3 minute read

Presenter Papers Paper URL Our Slides
Arshdeep DeepLesion: automated mining of large-scale lesion annotations and universal lesion detection with deep learning. PDF PDF
Arshdeep Solving the RNA design problem with reinforcement learning, PLOSCB 1 PDF PDF
Arshdeep Deep learning sequence-based ab initio prediction of variant effects on expression and disease risk 2 PDF PDF
Arshdeep Towards Gene Expression Convolutions using Gene Interaction Graphs, Francis Dutil, Joseph Paul Cohen, Martin Weiss, Georgy Derevyanko, Yoshua Bengio 3 PDF PDF
Brandon Kipoi: Accelerating the Community Exchange and Reuse of Predictive Models for Genomics PDF PDF
Arshdeep Feedback GAN (FBGAN) for DNA: a Novel Feedback-Loop Architecture for Optimizing Protein Functions 2 PDF PDF
  1. Solving the RNA design problem with reinforcement learning, PLOSCB/ We use reinforcement learning to train an agent for computational RNA design: given a target secondary structure, design a sequence that folds to that structure in silico. Our agent uses a novel graph convolutional architecture allowing a single model to be applied to arbitrary target structures of any length. After training it on randomly generated targets, we test it on the Eterna100 benchmark and find it outperforms all previous algorithms. Analysis of its solutions shows it has successfully learned some advanced strategies identified by players of the game Eterna, allowing it to solve some very difficult structures. On the other hand, it has failed to learn other strategies, possibly because they were not required for the targets in the training set. This suggests the possibility that future improvements to the training protocol may yield further gains in performance. Author summary: Designing RNA sequences that fold to desired structures is an important problem in bioengineering. We have applied recent advances in machine learning to address this problem. The computer learns without any human input, using only trial and error to figure out how to design RNA. It quickly discovers powerful strategies that let it solve many difficult design problems. When tested on a challenging benchmark, it outperforms all previous algorithms. We analyze its solutions and identify some of the strategies it has learned, as well as other important strategies it has failed to learn. This suggests possible approaches to further improving its performance. This work reflects a paradigm shift taking place in computer science, which has the potential to transform computational biology. Instead of relying on experts to design algorithms by hand, computers can use artificial intelligence to learn their own algorithms directly. The resulting methods often work better than the ones designed by humans.  

  2. Deep learning sequence-based ab initio prediction of variant effects on expression and disease risk / Nature Geneticsvolume 50, pages1171–1179 (2018)/ Key challenges for human genetics, precision medicine and evolutionary biology include deciphering the regulatory code of gene expression and understanding the transcriptional effects of genome variation. However, this is extremely difficult because of the enormous scale of the noncoding mutation space. We developed a deep learning–based framework, ExPecto, that can accurately predict, ab initio from a DNA sequence, the tissue-specific transcriptional effects of mutations, including those that are rare or that have not been observed.
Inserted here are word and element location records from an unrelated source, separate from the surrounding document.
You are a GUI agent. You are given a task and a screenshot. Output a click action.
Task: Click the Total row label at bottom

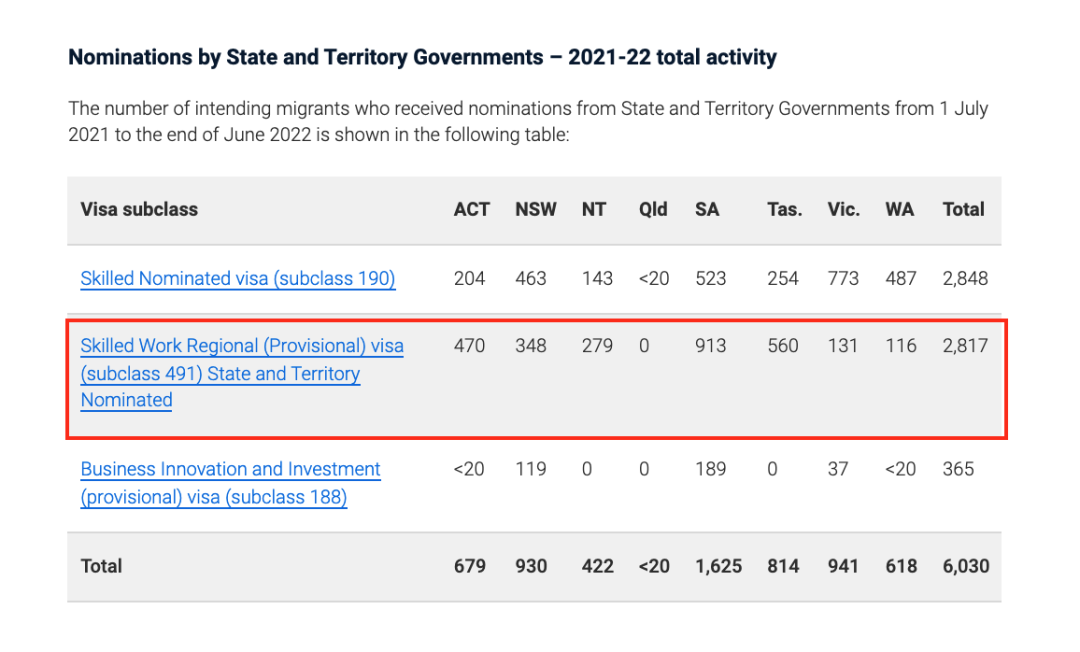pyautogui.click(x=101, y=566)
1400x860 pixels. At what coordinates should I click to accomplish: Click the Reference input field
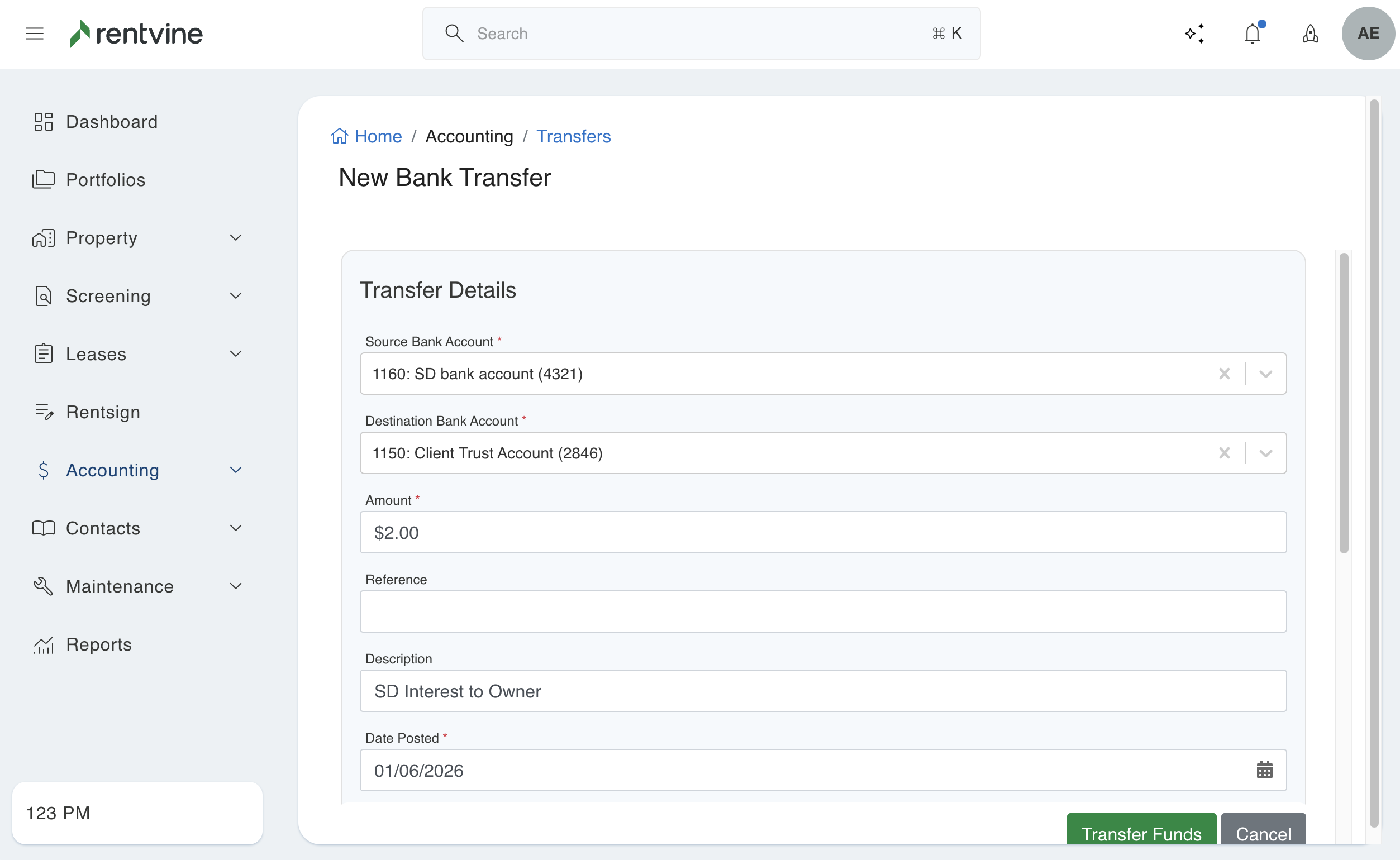[x=822, y=611]
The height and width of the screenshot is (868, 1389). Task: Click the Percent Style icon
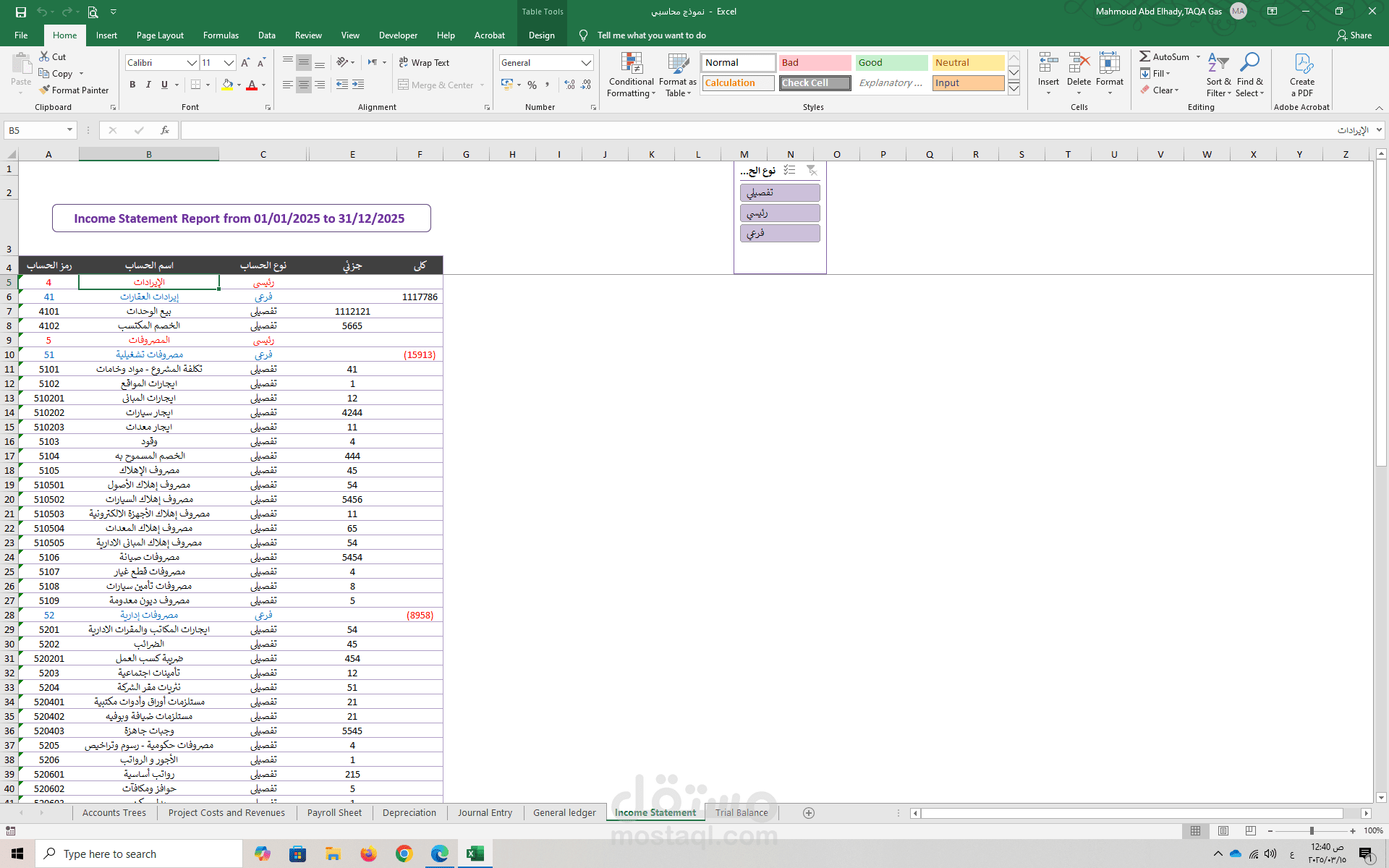532,85
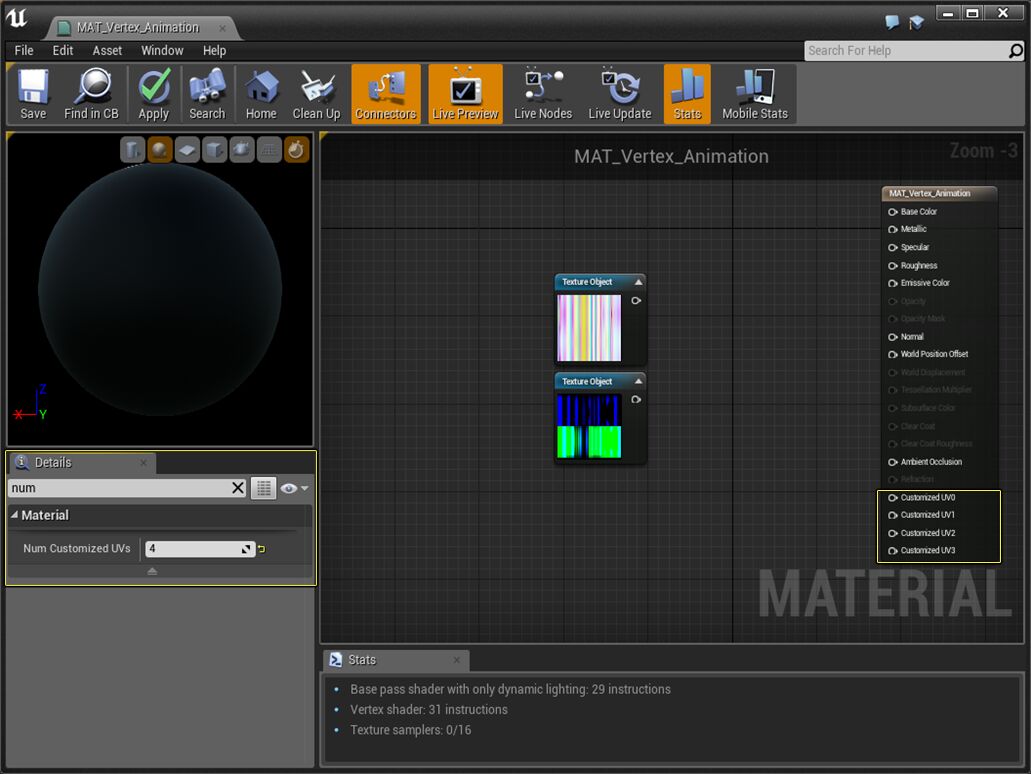Collapse the top Texture Object node header
The height and width of the screenshot is (774, 1031).
(637, 281)
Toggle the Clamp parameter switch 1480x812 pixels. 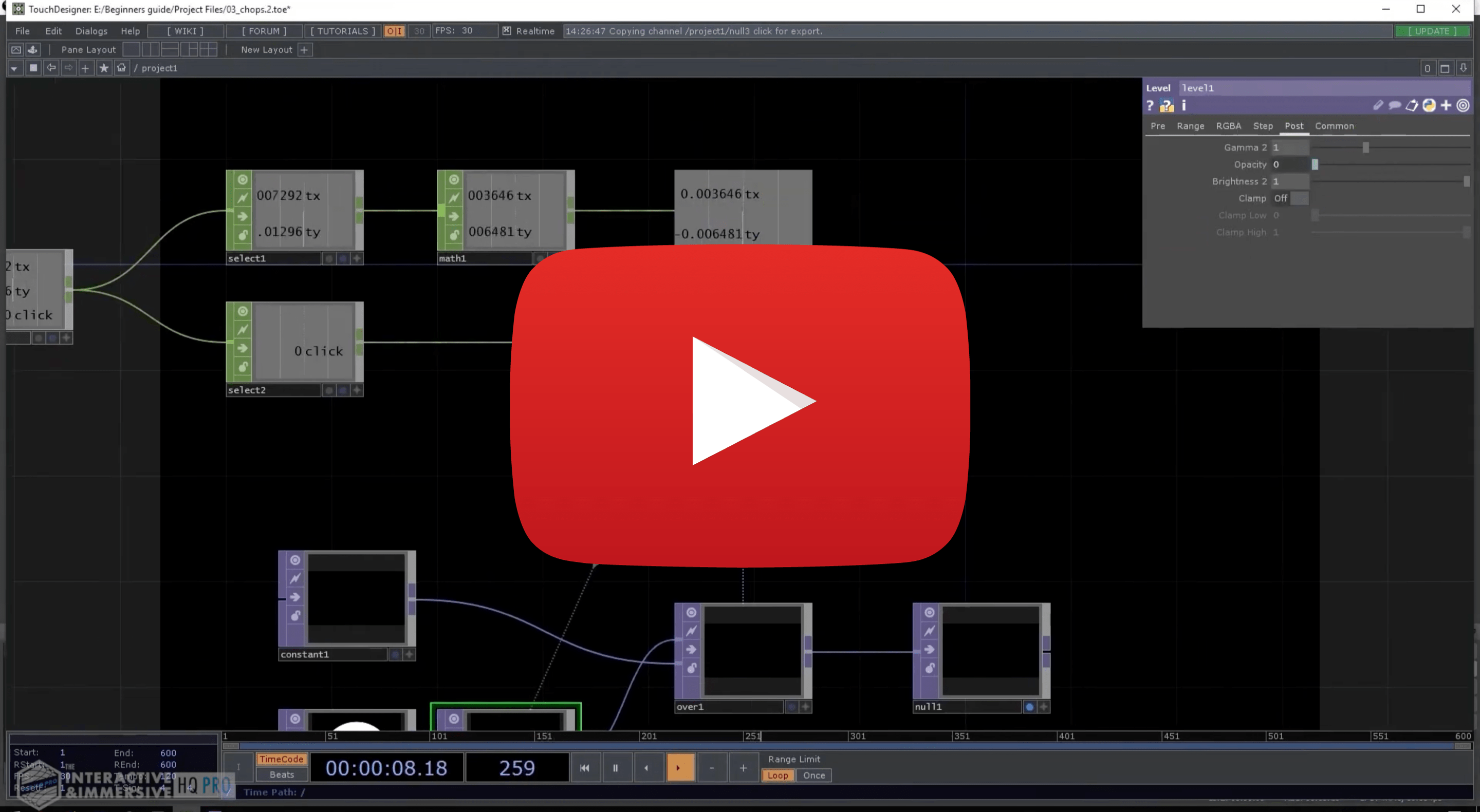[1299, 198]
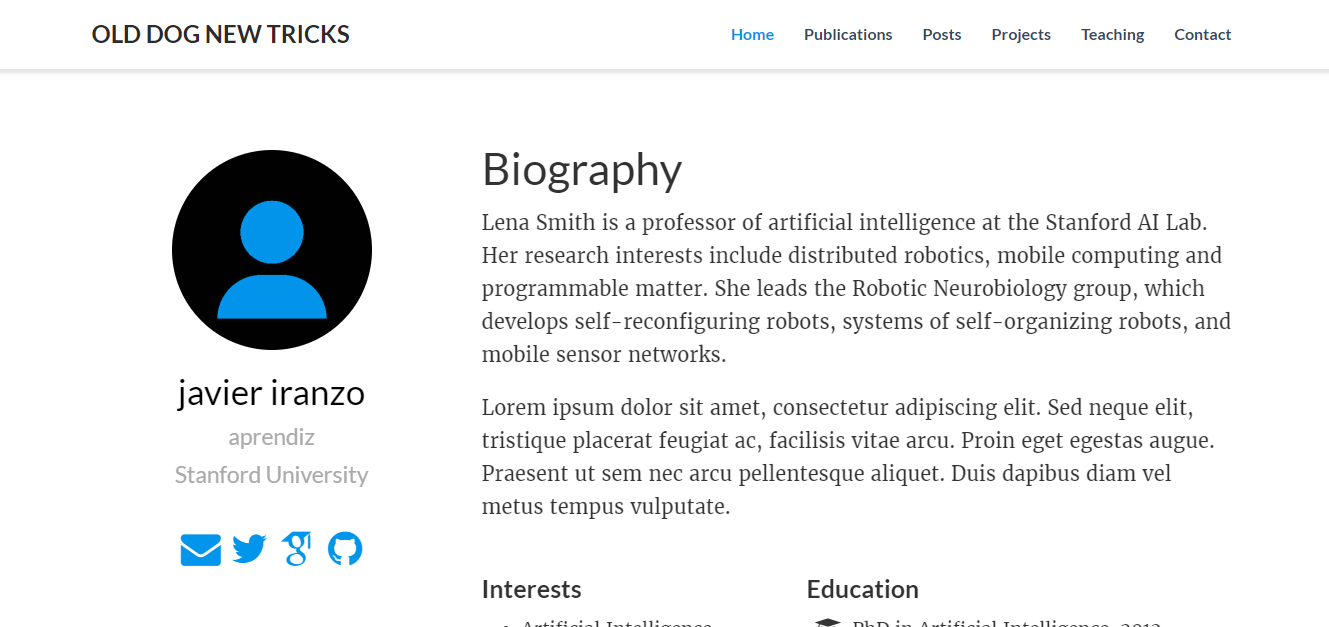The height and width of the screenshot is (627, 1329).
Task: Open the Projects nav link
Action: pos(1021,35)
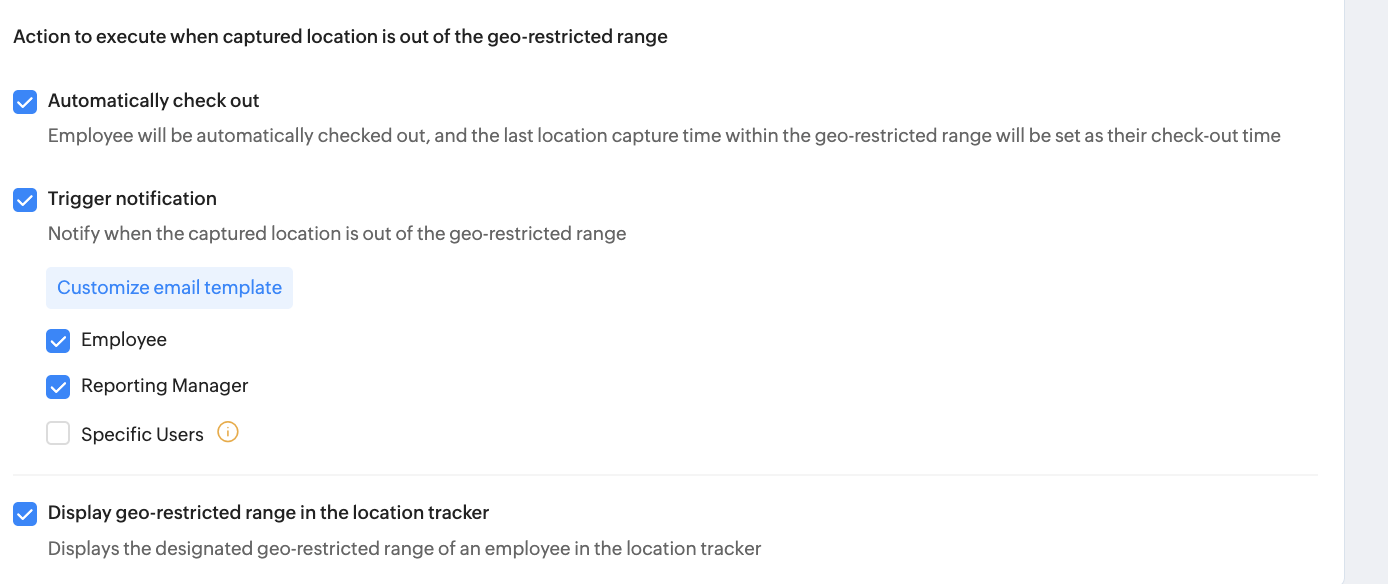Click the Trigger notification label text
This screenshot has width=1388, height=584.
point(132,199)
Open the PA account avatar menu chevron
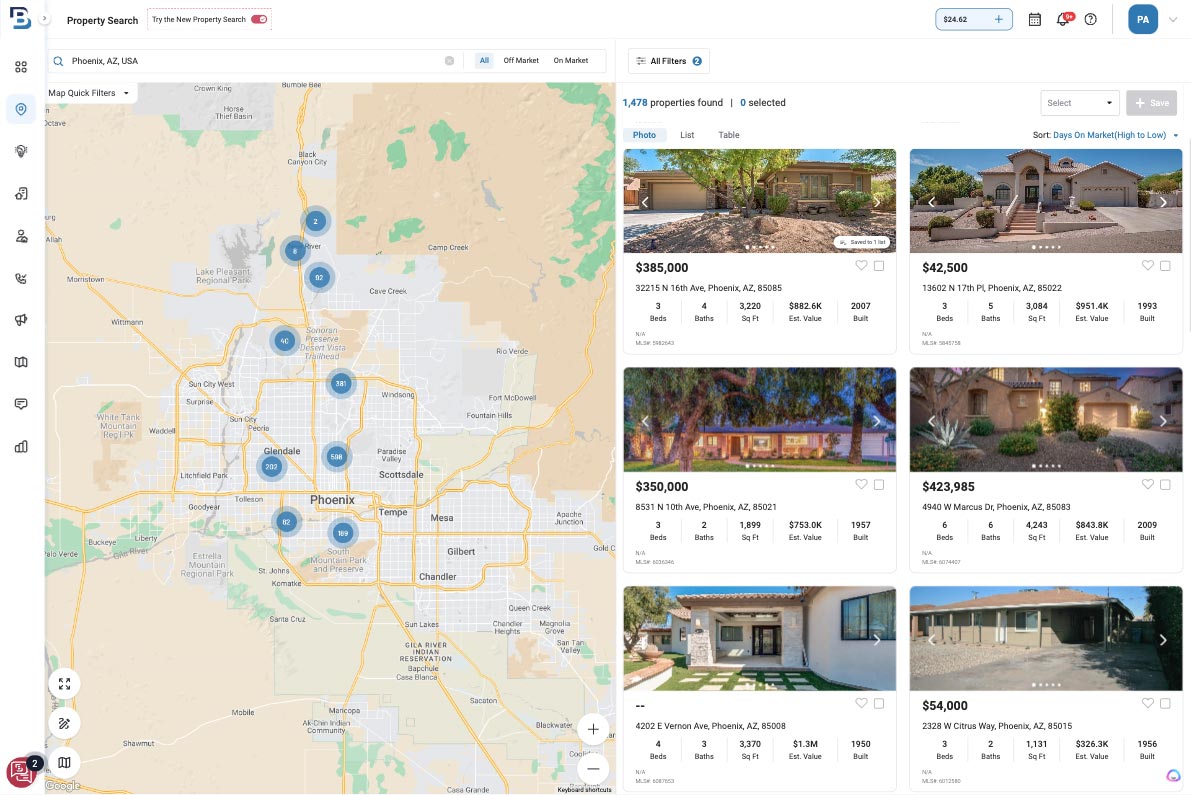Image resolution: width=1191 pixels, height=795 pixels. (x=1172, y=19)
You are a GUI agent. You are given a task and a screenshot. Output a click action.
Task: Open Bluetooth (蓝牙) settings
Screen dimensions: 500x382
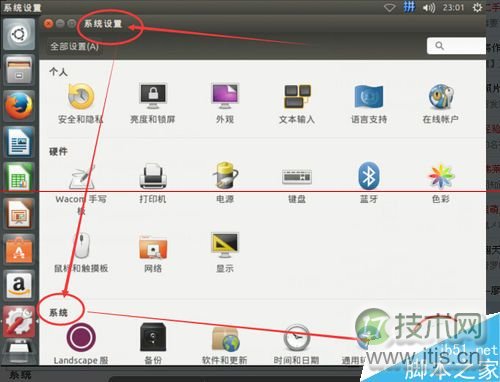(x=369, y=183)
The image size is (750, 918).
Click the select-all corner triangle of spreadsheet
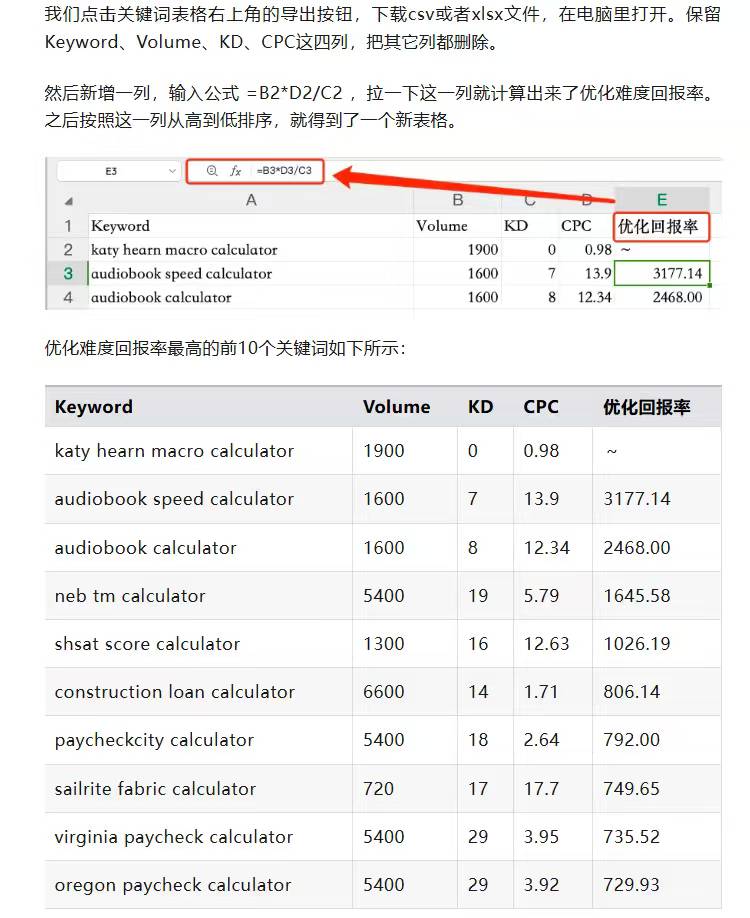[x=69, y=201]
We prioritized causal variants within disease- or trait-associated loci from all publicly available genome-wide association studies and experimentally validated predictions for four immune-related diseases. By exploiting the scalability of ExPecto, we characterized the regulatory mutation space for human RNA polymerase II–transcribed genes by in silico saturation mutagenesis and profiled > 140 million promoter-proximal mutations. This enables probing of evolutionary constraints on gene expression and ab initio prediction of mutation disease effects, making ExPecto an end-to-end computational framework for the in silico prediction of expression and disease risk.   2

  3. Towards Gene Expression Convolutions using Gene Interaction Graphs, Francis Dutil, Joseph Paul Cohen, Martin Weiss, Georgy Derevyanko, Yoshua Bengio/ We study the challenges of applying deep learning to gene expression data. We find experimentally that there exists non-linear signal in the data, however is it not discovered automatically given the noise and low numbers of samples used in most research. We discuss how gene interaction graphs (same pathway, protein-protein, co-expression, or research paper text association) can be used to impose a bias on a deep model similar to the spatial bias imposed by convolutions on an image. We explore the usage of Graph Convolutional Neural Networks coupled with dropout and gene embeddings to utilize the graph information. We find this approach provides an advantage for particular tasks in a low data regime but is very dependent on the quality of the graph used. We conclude that more work should be done in this direction. We design experiments that show why existing methods fail to capture signal that is present in the data when features are added which clearly isolates the problem that needs to be addressed.